This afternoon we visited Saint Archer Brewing Company in Miramar to speak with head brewer Kim Lutz about canning, Europe trips and more…
Saint Archer is getting ready for its first canning run. What can you tell us about that?
The canning line is almost ready. The guys at Pizza Port Bressi Ranch were nice enough to come in last week and let us borrow their D.O. (dissolved oxygen) meter. We’re dialing in the machine and seeing what the best speed is, and we’re working on how many people it’s going to take for off-packing once the cans are filled.
We recently received a shipment of 194,000 cans, and over the next two weeks or so we’ll be doing the first run of 800 cases each of our White Ale, Blonde Ale, Pale Ale, and IPA.
We hear you’re going on a trip to the UK soon?
Yes! I leave Friday for an overnight flight with my fiancée Heather (of Bird Rock Coffee Roasters). On Monday we’ll be brewing 300 barrels (1039 casks x 9 gallons) of Saint Archer Pale Ale at Banks’s Brewery in Wolverhampton. We wanted to brew the Coffee Brown, which uses Heather’s beans, but the logistics just didn’t work out. Yiga (Miyashiro, Director of Brewing Operations) passed on the trip because of his role in this big canning project. I was lucky enough to get chosen to go; cheers to Mitch Steele from Stone who mentioned us as well as Jesse from Golden Road and others.
On Tuesday and Wednesday we’ll be meeting with managers of the J D Wetherspoon pubs where the casked beers will be served. On Wednesday and Thursday we’ll have a chance to sight-see; I’m going to try to go to Cantillon because I’ve never been. Hopefully we’ll make it to Cologne too.
What was your experience like at the International Women’s Collaboration Brew Day (IWCBD) at Stone Brewing World Bistro & Gardens – Liberty Station last weekend?
It was fun – a lot of women at once in one room! Working with Devon (Randall, Pizza Port Solana Beach head brewer) and Laura (Ulrich, Stone small batch brewer) was awesome. We came up with the recipe a few weeks before and decided on a rye pale ale with Mosaic, Cascade, Centennial and Mandarina hops from Hallertau, Germany.

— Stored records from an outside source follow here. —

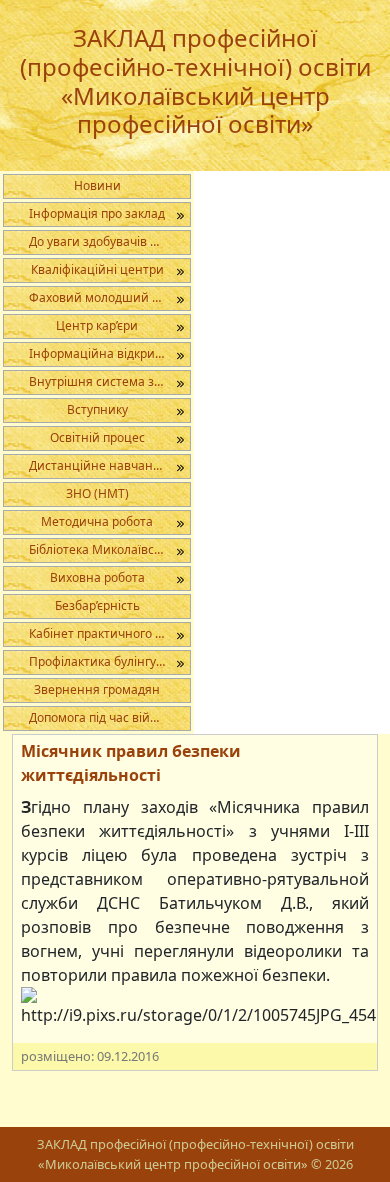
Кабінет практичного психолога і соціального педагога (109, 633)
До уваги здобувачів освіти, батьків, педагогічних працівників (109, 241)
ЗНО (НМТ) (97, 493)
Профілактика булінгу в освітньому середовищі (109, 661)
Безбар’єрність (97, 605)
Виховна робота (97, 577)
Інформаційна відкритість (106, 353)
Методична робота (97, 521)
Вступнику (97, 409)
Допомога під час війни (97, 717)
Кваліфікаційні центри (97, 269)
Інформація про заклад (97, 213)
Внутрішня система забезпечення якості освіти (109, 381)
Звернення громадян (97, 689)
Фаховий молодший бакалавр (109, 297)
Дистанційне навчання (98, 465)
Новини (97, 185)
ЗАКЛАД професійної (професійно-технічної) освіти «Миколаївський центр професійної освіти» (195, 80)
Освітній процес (97, 437)
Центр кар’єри (97, 325)
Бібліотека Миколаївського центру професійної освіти (109, 549)
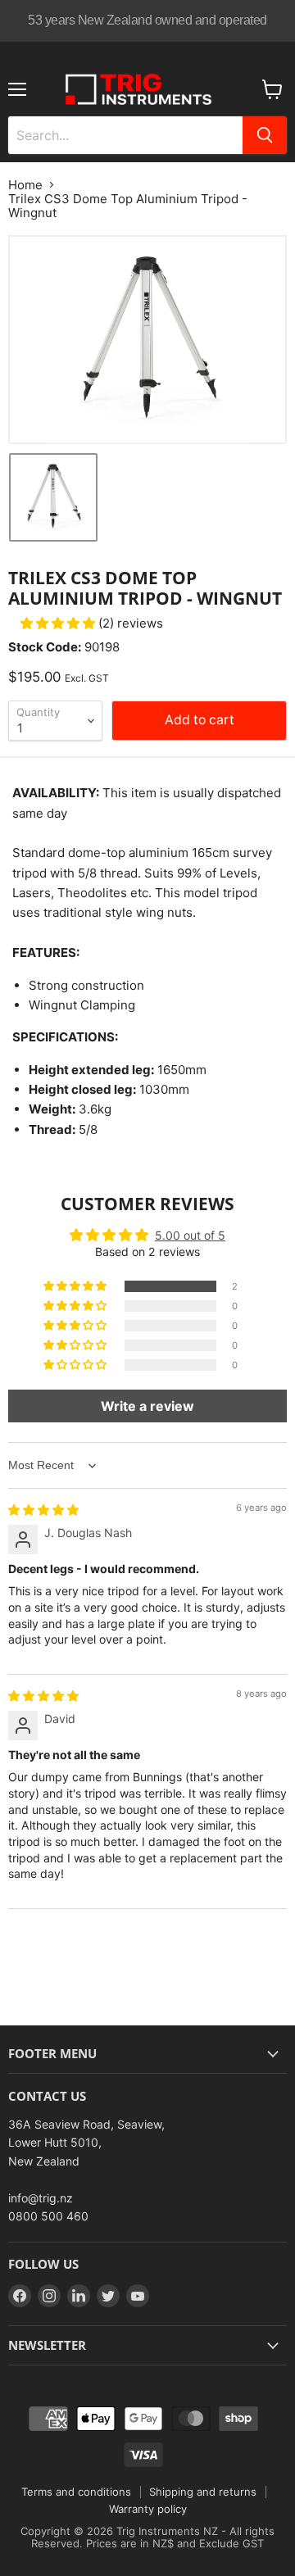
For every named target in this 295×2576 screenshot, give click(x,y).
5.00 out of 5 (190, 1235)
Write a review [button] (147, 1406)
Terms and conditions (76, 2491)
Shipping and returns (202, 2491)
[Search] (265, 135)
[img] (43, 1510)
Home (25, 185)
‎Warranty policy (148, 2508)
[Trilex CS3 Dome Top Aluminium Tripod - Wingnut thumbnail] (53, 497)
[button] (59, 623)
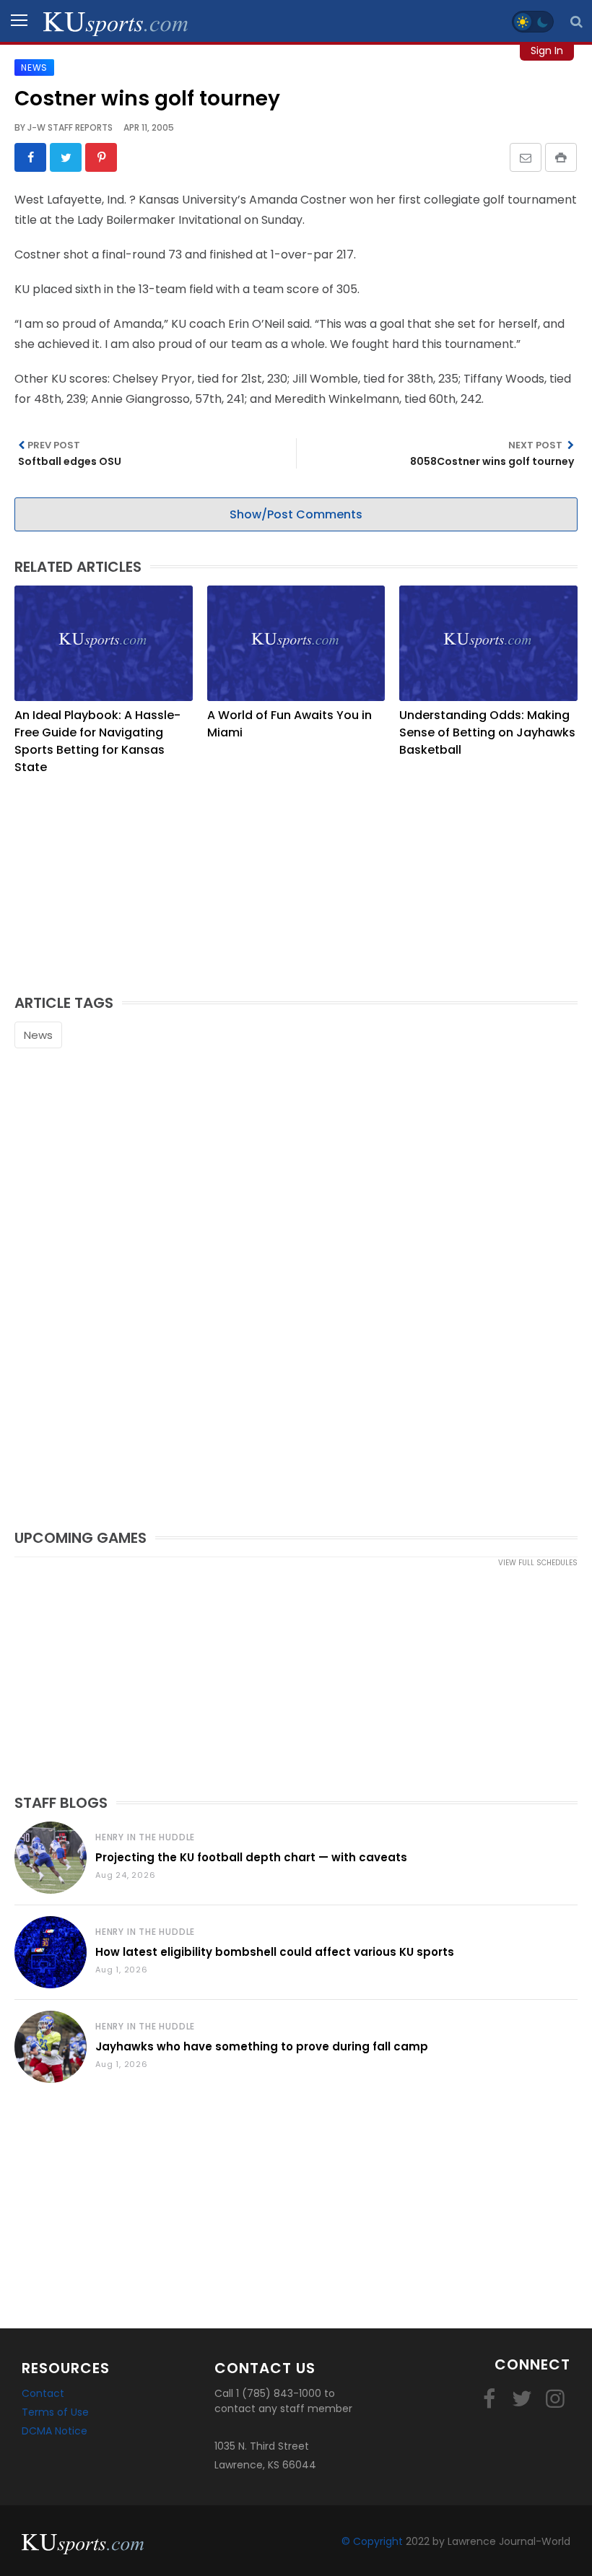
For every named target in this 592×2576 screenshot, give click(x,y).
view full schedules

There was a very small allocation of Mandarina hops to brewers this year, and Saint Archer luckily got 110 pounds of it, so I think I’m going to do an all-Mandarina pale lager, and I’ll mostly be focusing on the hop’s aromatic qualities.
Saint Archer recently launched distribution in LA. Have you been to any events in the area?
Not yet, just because I’ve been so busy at the brewery. But this Wednesday night I’ll be going to Mohawk Bend for their Pink Boots Tap Takeover, and then to Eagle Rock for the three-year anniversary of their Women’s Beer Forum. There I’ll be presenting a flight of Saint Archer beers from 7 – 9 p.m. Ting (Su, Eagle Rock co-founder) was nice enough to e-mail and ask me to be a part of this event.
How similar is the new Saint Archer White Ale to the award-winning witbier you brewed at Maui Brewing Co., La Perouse White?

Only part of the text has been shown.